Problem to solve — Without skipping a line, reproduce the entries exactly.

Stored items:
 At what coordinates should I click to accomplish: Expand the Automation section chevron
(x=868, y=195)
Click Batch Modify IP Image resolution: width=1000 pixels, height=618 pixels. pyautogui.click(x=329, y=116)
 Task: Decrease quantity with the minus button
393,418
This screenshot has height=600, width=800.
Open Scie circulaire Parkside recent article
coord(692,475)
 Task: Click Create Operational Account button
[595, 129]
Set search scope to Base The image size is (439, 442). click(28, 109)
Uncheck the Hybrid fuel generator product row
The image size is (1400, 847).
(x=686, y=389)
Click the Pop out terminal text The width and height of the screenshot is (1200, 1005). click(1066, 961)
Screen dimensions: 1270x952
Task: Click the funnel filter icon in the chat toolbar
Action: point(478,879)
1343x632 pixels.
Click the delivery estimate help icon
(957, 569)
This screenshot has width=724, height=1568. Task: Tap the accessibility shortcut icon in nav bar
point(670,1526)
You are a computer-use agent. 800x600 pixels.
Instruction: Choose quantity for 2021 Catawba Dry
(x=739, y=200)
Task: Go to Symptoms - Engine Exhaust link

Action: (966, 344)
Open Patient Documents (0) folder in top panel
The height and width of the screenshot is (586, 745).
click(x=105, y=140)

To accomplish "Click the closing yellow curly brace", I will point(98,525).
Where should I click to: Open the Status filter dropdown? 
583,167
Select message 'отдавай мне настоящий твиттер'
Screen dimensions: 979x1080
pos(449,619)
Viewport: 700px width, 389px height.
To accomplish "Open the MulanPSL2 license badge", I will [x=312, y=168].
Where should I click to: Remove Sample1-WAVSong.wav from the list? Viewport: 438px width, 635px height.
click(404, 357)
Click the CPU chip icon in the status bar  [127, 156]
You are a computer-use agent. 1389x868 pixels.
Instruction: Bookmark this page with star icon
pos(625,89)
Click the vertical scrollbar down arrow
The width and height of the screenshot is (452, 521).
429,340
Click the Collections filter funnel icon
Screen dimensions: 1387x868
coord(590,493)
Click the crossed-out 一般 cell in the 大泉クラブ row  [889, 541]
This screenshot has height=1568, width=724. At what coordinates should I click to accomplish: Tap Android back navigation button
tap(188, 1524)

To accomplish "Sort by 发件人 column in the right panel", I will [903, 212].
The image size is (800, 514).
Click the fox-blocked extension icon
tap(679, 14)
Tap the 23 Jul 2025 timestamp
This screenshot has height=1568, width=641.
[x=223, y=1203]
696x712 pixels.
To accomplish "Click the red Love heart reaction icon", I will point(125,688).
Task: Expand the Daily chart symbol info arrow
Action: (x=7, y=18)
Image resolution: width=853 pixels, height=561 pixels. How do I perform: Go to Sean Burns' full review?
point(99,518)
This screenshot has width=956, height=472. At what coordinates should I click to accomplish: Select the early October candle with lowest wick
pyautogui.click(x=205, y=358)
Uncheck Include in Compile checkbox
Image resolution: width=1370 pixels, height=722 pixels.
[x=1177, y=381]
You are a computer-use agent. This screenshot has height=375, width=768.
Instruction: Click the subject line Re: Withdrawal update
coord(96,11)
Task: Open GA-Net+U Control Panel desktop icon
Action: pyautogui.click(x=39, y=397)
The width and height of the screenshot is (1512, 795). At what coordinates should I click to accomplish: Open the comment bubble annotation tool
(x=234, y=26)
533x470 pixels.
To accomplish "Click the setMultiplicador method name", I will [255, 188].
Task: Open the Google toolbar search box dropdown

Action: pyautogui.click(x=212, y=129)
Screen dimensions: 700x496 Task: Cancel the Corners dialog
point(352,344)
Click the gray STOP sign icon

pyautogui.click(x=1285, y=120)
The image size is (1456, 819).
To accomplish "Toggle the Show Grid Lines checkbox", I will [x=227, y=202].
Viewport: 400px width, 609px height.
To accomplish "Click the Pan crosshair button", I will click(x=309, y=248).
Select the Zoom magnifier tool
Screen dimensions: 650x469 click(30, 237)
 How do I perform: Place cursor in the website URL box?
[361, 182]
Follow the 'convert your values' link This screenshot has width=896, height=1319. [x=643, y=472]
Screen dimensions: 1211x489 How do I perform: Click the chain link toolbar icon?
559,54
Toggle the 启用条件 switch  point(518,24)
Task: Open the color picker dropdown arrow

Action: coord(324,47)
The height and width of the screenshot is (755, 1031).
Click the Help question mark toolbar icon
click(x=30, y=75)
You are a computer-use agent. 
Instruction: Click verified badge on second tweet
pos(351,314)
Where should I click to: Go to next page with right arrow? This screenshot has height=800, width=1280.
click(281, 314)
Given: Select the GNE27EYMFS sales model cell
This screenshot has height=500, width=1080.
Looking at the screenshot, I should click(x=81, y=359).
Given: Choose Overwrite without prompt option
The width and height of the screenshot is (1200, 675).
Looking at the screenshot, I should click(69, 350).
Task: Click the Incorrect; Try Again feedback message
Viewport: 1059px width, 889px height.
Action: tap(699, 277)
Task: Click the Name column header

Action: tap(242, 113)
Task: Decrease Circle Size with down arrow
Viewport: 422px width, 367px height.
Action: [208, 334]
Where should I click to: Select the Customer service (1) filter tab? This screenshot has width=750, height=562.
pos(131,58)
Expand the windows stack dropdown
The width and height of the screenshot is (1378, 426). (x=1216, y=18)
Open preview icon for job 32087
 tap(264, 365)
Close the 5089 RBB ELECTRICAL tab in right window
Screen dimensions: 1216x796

Written response —
 At what coordinates should I click to accomplish: Expand the Automation section chevron
(x=868, y=195)
Click Batch Modify IP Image resolution: width=1000 pixels, height=618 pixels. pyautogui.click(x=329, y=116)
 Task: Decrease quantity with the minus button
393,418
This screenshot has height=600, width=800.
Open Scie circulaire Parkside recent article
coord(692,475)
 Task: Click Create Operational Account button
[595, 129]
Set search scope to Base The image size is (439, 442). click(28, 109)
Uncheck the Hybrid fuel generator product row
The image size is (1400, 847).
(x=686, y=389)
Click the Pop out terminal text The width and height of the screenshot is (1200, 1005). click(1066, 961)
Screen dimensions: 1270x952
Task: Click the funnel filter icon in the chat toolbar
Action: point(478,879)
1343x632 pixels.
Click the delivery estimate help icon
(957, 569)
This screenshot has width=724, height=1568. Task: Tap the accessibility shortcut icon in nav bar
point(670,1526)
You are a computer-use agent. 800x600 pixels.
Instruction: Choose quantity for 2021 Catawba Dry
(x=739, y=200)
Task: Go to Symptoms - Engine Exhaust link

Action: (966, 344)
Open Patient Documents (0) folder in top panel
The height and width of the screenshot is (586, 745).
click(x=105, y=140)

To accomplish "Click the closing yellow curly brace", I will point(98,525).
Where should I click to: Open the Status filter dropdown? 
583,167
Select message 'отдавай мне настоящий твиттер'
Screen dimensions: 979x1080
pos(449,619)
Viewport: 700px width, 389px height.
To accomplish "Open the MulanPSL2 license badge", I will [x=312, y=168].
Where should I click to: Remove Sample1-WAVSong.wav from the list? Viewport: 438px width, 635px height.
click(404, 357)
Click the CPU chip icon in the status bar  [127, 156]
You are a computer-use agent. 1389x868 pixels.
Instruction: Bookmark this page with star icon
pos(625,89)
Click the vertical scrollbar down arrow
The width and height of the screenshot is (452, 521).
429,340
Click the Collections filter funnel icon
Screen dimensions: 1387x868
coord(590,493)
Click the crossed-out 一般 cell in the 大泉クラブ row  [889, 541]
This screenshot has height=1568, width=724. At what coordinates should I click to accomplish: Tap Android back navigation button
tap(188, 1524)

To accomplish "Sort by 发件人 column in the right panel", I will [903, 212].
The image size is (800, 514).
Click the fox-blocked extension icon
tap(679, 14)
Tap the 23 Jul 2025 timestamp
This screenshot has height=1568, width=641.
[x=223, y=1203]
696x712 pixels.
To accomplish "Click the red Love heart reaction icon", I will point(125,688).
Task: Expand the Daily chart symbol info arrow
Action: (x=7, y=18)
Image resolution: width=853 pixels, height=561 pixels. How do I perform: Go to Sean Burns' full review?
point(99,518)
This screenshot has width=956, height=472. At what coordinates should I click to accomplish: Select the early October candle with lowest wick
pyautogui.click(x=205, y=358)
Uncheck Include in Compile checkbox
Image resolution: width=1370 pixels, height=722 pixels.
[x=1177, y=381]
You are a computer-use agent. This screenshot has height=375, width=768.
Instruction: Click the subject line Re: Withdrawal update
coord(96,11)
Task: Open GA-Net+U Control Panel desktop icon
Action: pyautogui.click(x=39, y=397)
The width and height of the screenshot is (1512, 795). At what coordinates should I click to accomplish: Open the comment bubble annotation tool
(x=234, y=26)
533x470 pixels.
To accomplish "Click the setMultiplicador method name", I will [255, 188].
Task: Open the Google toolbar search box dropdown

Action: pyautogui.click(x=212, y=129)
Screen dimensions: 700x496 Task: Cancel the Corners dialog
point(352,344)
Click the gray STOP sign icon

pyautogui.click(x=1285, y=120)
The image size is (1456, 819).
To accomplish "Toggle the Show Grid Lines checkbox", I will [x=227, y=202].
Viewport: 400px width, 609px height.
To accomplish "Click the Pan crosshair button", I will click(x=309, y=248).
Select the Zoom magnifier tool
Screen dimensions: 650x469 click(30, 237)
 How do I perform: Place cursor in the website URL box?
[361, 182]
Follow the 'convert your values' link This screenshot has width=896, height=1319. [x=643, y=472]
Screen dimensions: 1211x489 How do I perform: Click the chain link toolbar icon?
559,54
Toggle the 启用条件 switch  point(518,24)
Task: Open the color picker dropdown arrow

Action: coord(324,47)
The height and width of the screenshot is (755, 1031).
Click the Help question mark toolbar icon
click(x=30, y=75)
You are a computer-use agent. 
Instruction: Click verified badge on second tweet
pos(351,314)
Where should I click to: Go to next page with right arrow? This screenshot has height=800, width=1280.
click(281, 314)
Given: Select the GNE27EYMFS sales model cell
This screenshot has height=500, width=1080.
Looking at the screenshot, I should click(x=81, y=359).
Given: Choose Overwrite without prompt option
The width and height of the screenshot is (1200, 675).
Looking at the screenshot, I should click(69, 350).
Task: Click the Incorrect; Try Again feedback message
Viewport: 1059px width, 889px height.
Action: tap(699, 277)
Task: Click the Name column header

Action: tap(242, 113)
Task: Decrease Circle Size with down arrow
Viewport: 422px width, 367px height.
Action: [208, 334]
Where should I click to: Select the Customer service (1) filter tab? This screenshot has width=750, height=562.
pos(131,58)
Expand the windows stack dropdown
The width and height of the screenshot is (1378, 426). (x=1216, y=18)
Open preview icon for job 32087
 tap(264, 365)
Close the 5089 RBB ELECTRICAL tab in right window
Screen dimensions: 1216x796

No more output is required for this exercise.